▶ Task requirements
Each line of the material beneath should be duplicated exactly.

▶ Data shown
----

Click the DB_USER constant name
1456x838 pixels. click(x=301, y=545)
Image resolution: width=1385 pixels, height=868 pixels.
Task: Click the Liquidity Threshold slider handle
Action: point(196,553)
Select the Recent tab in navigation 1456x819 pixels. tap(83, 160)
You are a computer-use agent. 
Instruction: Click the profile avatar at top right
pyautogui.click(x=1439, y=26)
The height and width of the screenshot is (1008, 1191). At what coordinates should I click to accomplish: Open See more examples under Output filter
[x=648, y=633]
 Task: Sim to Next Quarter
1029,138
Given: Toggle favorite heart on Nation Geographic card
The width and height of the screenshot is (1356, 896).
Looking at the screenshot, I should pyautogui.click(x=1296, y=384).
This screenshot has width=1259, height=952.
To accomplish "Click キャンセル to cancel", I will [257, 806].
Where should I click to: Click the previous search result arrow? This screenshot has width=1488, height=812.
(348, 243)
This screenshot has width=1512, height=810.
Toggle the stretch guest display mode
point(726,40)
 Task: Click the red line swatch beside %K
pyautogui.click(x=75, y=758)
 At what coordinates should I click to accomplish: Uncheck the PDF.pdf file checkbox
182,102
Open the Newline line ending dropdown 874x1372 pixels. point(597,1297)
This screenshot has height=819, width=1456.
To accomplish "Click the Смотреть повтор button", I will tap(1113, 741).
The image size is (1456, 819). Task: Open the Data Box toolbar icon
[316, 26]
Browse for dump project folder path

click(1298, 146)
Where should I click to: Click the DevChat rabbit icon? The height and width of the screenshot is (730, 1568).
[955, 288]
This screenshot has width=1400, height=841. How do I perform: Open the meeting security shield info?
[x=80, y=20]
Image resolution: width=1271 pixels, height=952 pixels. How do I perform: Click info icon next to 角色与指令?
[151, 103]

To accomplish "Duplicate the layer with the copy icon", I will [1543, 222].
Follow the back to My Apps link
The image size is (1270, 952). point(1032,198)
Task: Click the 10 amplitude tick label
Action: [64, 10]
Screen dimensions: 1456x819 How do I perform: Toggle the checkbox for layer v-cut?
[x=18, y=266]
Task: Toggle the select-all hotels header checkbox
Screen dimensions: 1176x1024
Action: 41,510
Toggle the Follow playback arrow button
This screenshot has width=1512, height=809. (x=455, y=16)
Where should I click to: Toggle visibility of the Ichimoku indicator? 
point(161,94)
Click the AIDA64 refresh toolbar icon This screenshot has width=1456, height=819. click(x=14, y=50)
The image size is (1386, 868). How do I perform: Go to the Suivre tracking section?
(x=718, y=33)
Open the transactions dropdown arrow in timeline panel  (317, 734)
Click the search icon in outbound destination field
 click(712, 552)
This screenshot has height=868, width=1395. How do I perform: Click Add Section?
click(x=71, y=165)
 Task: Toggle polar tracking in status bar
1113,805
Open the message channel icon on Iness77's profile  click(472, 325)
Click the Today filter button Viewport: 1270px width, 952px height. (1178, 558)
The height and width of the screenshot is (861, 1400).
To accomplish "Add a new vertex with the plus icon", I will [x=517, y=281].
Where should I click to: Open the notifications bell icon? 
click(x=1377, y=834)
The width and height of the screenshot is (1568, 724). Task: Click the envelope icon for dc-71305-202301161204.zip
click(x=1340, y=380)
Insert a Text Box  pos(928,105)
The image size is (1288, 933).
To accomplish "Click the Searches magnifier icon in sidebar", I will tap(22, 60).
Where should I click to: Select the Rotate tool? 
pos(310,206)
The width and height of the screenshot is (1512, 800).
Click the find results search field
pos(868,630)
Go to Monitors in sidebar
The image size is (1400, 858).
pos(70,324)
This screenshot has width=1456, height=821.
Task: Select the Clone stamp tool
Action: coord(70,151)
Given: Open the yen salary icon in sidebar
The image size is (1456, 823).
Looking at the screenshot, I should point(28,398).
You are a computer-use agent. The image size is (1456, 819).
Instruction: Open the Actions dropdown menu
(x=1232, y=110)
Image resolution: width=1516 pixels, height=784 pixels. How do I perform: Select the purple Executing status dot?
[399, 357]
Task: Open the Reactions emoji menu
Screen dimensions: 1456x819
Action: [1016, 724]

----

▶ Response
Click the DB_USER constant name
1456x838 pixels. click(x=301, y=545)
Image resolution: width=1385 pixels, height=868 pixels.
Task: Click the Liquidity Threshold slider handle
Action: point(196,553)
Select the Recent tab in navigation 1456x819 pixels. tap(83, 160)
You are a computer-use agent. 
Instruction: Click the profile avatar at top right
pyautogui.click(x=1439, y=26)
The height and width of the screenshot is (1008, 1191). At what coordinates should I click to accomplish: Open See more examples under Output filter
[x=648, y=633]
 Task: Sim to Next Quarter
1029,138
Given: Toggle favorite heart on Nation Geographic card
The width and height of the screenshot is (1356, 896).
Looking at the screenshot, I should pyautogui.click(x=1296, y=384).
This screenshot has width=1259, height=952.
To accomplish "Click キャンセル to cancel", I will [257, 806].
Where should I click to: Click the previous search result arrow? This screenshot has width=1488, height=812.
(348, 243)
This screenshot has width=1512, height=810.
Toggle the stretch guest display mode
point(726,40)
 Task: Click the red line swatch beside %K
pyautogui.click(x=75, y=758)
 At what coordinates should I click to accomplish: Uncheck the PDF.pdf file checkbox
182,102
Open the Newline line ending dropdown 874x1372 pixels. point(597,1297)
This screenshot has height=819, width=1456.
To accomplish "Click the Смотреть повтор button", I will tap(1113, 741).
The image size is (1456, 819). Task: Open the Data Box toolbar icon
[316, 26]
Browse for dump project folder path

click(1298, 146)
Where should I click to: Click the DevChat rabbit icon? The height and width of the screenshot is (730, 1568).
[955, 288]
This screenshot has width=1400, height=841. How do I perform: Open the meeting security shield info?
[x=80, y=20]
Image resolution: width=1271 pixels, height=952 pixels. How do I perform: Click info icon next to 角色与指令?
[151, 103]

To accomplish "Duplicate the layer with the copy icon", I will [1543, 222].
Follow the back to My Apps link
The image size is (1270, 952). point(1032,198)
Task: Click the 10 amplitude tick label
Action: [64, 10]
Screen dimensions: 1456x819 How do I perform: Toggle the checkbox for layer v-cut?
[x=18, y=266]
Task: Toggle the select-all hotels header checkbox
Screen dimensions: 1176x1024
Action: 41,510
Toggle the Follow playback arrow button
This screenshot has width=1512, height=809. (x=455, y=16)
Where should I click to: Toggle visibility of the Ichimoku indicator? 
point(161,94)
Click the AIDA64 refresh toolbar icon This screenshot has width=1456, height=819. click(x=14, y=50)
The image size is (1386, 868). How do I perform: Go to the Suivre tracking section?
(x=718, y=33)
Open the transactions dropdown arrow in timeline panel  (317, 734)
Click the search icon in outbound destination field
 click(712, 552)
This screenshot has height=868, width=1395. How do I perform: Click Add Section?
click(x=71, y=165)
 Task: Toggle polar tracking in status bar
1113,805
Open the message channel icon on Iness77's profile  click(472, 325)
Click the Today filter button Viewport: 1270px width, 952px height. (1178, 558)
The height and width of the screenshot is (861, 1400).
To accomplish "Add a new vertex with the plus icon", I will [x=517, y=281].
Where should I click to: Open the notifications bell icon? 
click(x=1377, y=834)
The width and height of the screenshot is (1568, 724). Task: Click the envelope icon for dc-71305-202301161204.zip
click(x=1340, y=380)
Insert a Text Box  pos(928,105)
The image size is (1288, 933).
To accomplish "Click the Searches magnifier icon in sidebar", I will tap(22, 60).
Where should I click to: Select the Rotate tool? 
pos(310,206)
The width and height of the screenshot is (1512, 800).
Click the find results search field
pos(868,630)
Go to Monitors in sidebar
The image size is (1400, 858).
pos(70,324)
This screenshot has width=1456, height=821.
Task: Select the Clone stamp tool
Action: coord(70,151)
Given: Open the yen salary icon in sidebar
The image size is (1456, 823).
Looking at the screenshot, I should point(28,398).
You are a computer-use agent. The image size is (1456, 819).
Instruction: Open the Actions dropdown menu
(x=1232, y=110)
Image resolution: width=1516 pixels, height=784 pixels. How do I perform: Select the purple Executing status dot?
[399, 357]
Task: Open the Reactions emoji menu
Screen dimensions: 1456x819
Action: [1016, 724]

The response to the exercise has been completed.